MANILA, Philippines — Sy-led BDO Unibank Inc. sees continued loan growth in 2025, citing robust economic activity, steady demand for loans and potential regulatory adjustments.
In a forum hosted by the Tuesday Club at the EDSA Shangri-La Hotel, BDO Capital president and head of the Investment Banking Group Eduardo Francisco said the banking sector has performed strongly this year, driven by strong demand for loans.
“We’re very positive. We’re seeing growth in all sectors. And it’s not just BDO, It’s the whole banking industry,” he said.
Francisco said BDO has seen around 30 percent in loan growth so far this year, which indicates that businessmen and traders borrow money in advance to build up their inventories.

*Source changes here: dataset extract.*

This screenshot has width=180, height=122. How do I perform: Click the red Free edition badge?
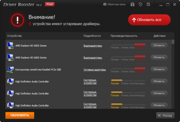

He said that BDO’s loan growth significantly outpaced the industry average of around 10 percent. “The multiplier effect of loans on gross domestic product is about 1.3 times, so even with the weaker-than-expected third-quarter GDP (gross domestic product), the real economy is growing well.”
The Philippine economy grew by only 5.2 percent in the third quarter, slower than the 6.4 percent in the previous quarter and six percent a year ago. From January to September, growth averaged 5.8 percent.
Meanwhile, loans disbursed by universal and commercial banks amounted to P12.5 trillion in end-October this year, up by 10.6 percent from the P11.31 trillion recorded in the same period last year.
Francisco also outlined BDO’s projections for the fourth quarter. While the government’s target of six percent GDP growth for the year is challenging, he remains optimistic about a strong finish amid manageable inflation, stable oil prices and improving economic indicators.
The banker also emphasized the role of monetary policy in sustaining loan growth, particularly the potential for further reductions in the reserve requirement ratio (RRR) by the Bangko Sentral ng Pilipinas (BSP).
“Every one percent reduction in the RRR frees up almost P200 billion for loans. If the BSP brings it further down, there will be more funds available for lending. Then with lower interest rates, the economy, the private sector, the middle market can borrow more money,” he said.
However, there is a possibility that the BSP could pause from their easing cycle next week, especially if the US Federal Reserve keeps rates steady.
“If the US Federal Reserve maintains interest rates while the BSP reduces rates, the peso may weaken further, potentially breaching 59 or 60 to the dollar. For BDO, we are projecting an exchange rate of around 59 next year,” Francisco said.
The BSP delivered a 25-basis-point cut last Oct. 16, bringing the total cuts to 50 basis points since it began its easing cycle in August. This also brought the key rate to six percent.
Prior to the cuts, the BSP kept its policy rate steady for six straight meetings since November 2023. From May 2022 to October 2023, it hiked rates by 450 basis points to tame inflation.